Closed kiwidamien closed 1 month ago

kiwidamien commented 2 months ago

I understand the principle of a random common cause as described in this CausalWizard doc with the example of height and lung cancer.

Here we have a variable (height) that we don't think should be part of the DAG, but we can test it's inclusion as a method of validating the DAG.

In contrast, when

it seems that all that is being done is adding a random generated variable w_random, and declaring it a backdoor (thus controlling for it when using a backdoor estimator).

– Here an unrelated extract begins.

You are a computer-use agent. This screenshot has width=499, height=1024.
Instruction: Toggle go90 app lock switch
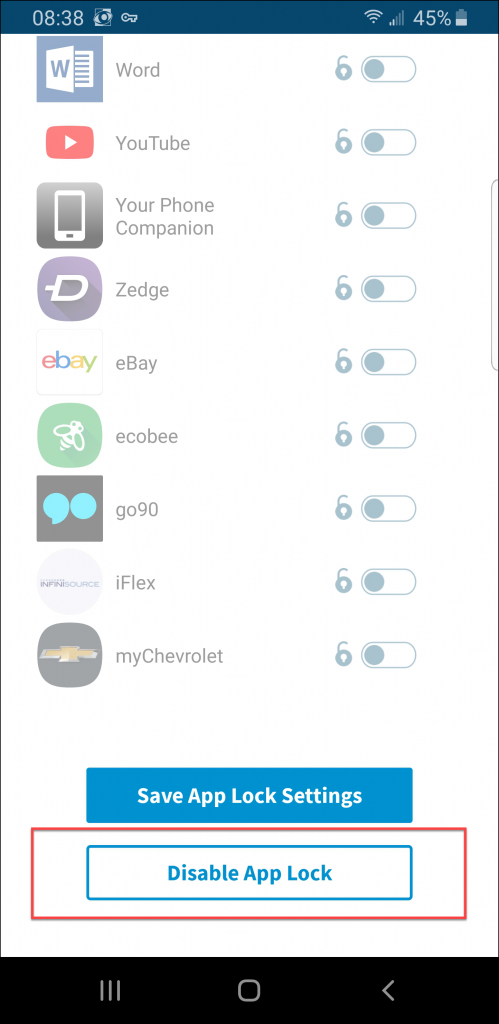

From studying causal inference, I believe that I can say that this does nothing to refute the original DAG. It does provide a check on the validity and the sensitivity of the estimator. This is very different, the first link from the CausalWizard docs on smoking uses RCC as a DAG validation method (which it can, because in this case the feature could have been a common cause, and we want to see what leaving it out would do). I don't think you can refute the DAG itself by controlling for uncorrelated noise.

If this is true, I think the documentation would benefit greatly from separating out:

as my guess is that most people are using a package with estimators that are already validated (rather than implementing their own), and are looking at a pre-packaged way of refuting their modeling assumptions.

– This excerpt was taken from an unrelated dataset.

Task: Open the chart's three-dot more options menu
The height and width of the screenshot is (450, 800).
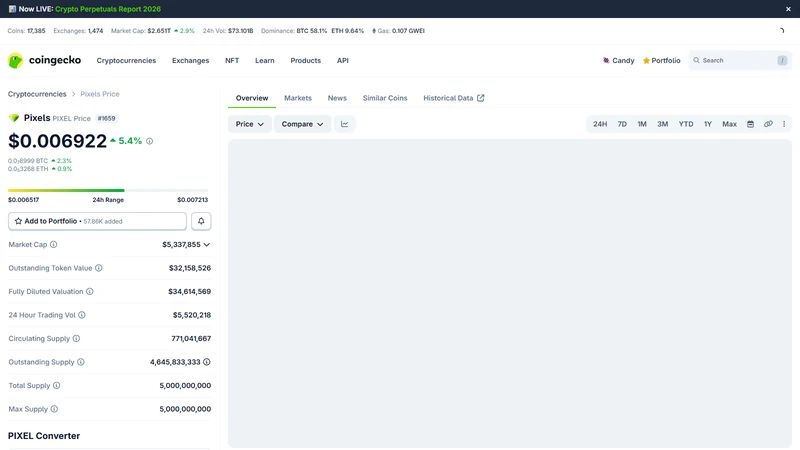Action: (x=784, y=124)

If I am incorrect, and the DAG can be refuted from a Random Common Cause, the documentation would greatly benefit from an example where on data-generating process is used, an incorrect DAG/model is constructed, and the RCC test is able to refute it. (I would actually claim that a failing test would benefit each of the refutation methods).

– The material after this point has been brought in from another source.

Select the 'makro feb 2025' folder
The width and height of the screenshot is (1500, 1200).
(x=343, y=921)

I am happy to help with the work / construction of examples, and it was trying to generate an example and thinking through it that lead me to thinking the Random Common Cause, as implemented in DoWhy, is not a DAG refutation tool

amit-sharma commented 2 months ago

This is a great point, @kiwidamien . The current implementation of random_common_cause only checks for the validity of an estimator. To validate the DAG, we would need to add a candidate variable rather than a completely simulated variable.

I like the idea of separating the docs for 1) validation of estimators; 2) validation of DAGs. Will you be willing to help out with that?

kiwidamien commented 2 months ago

I'd be happy to help with separating the docs out into validation of estimators and validation of DAGs!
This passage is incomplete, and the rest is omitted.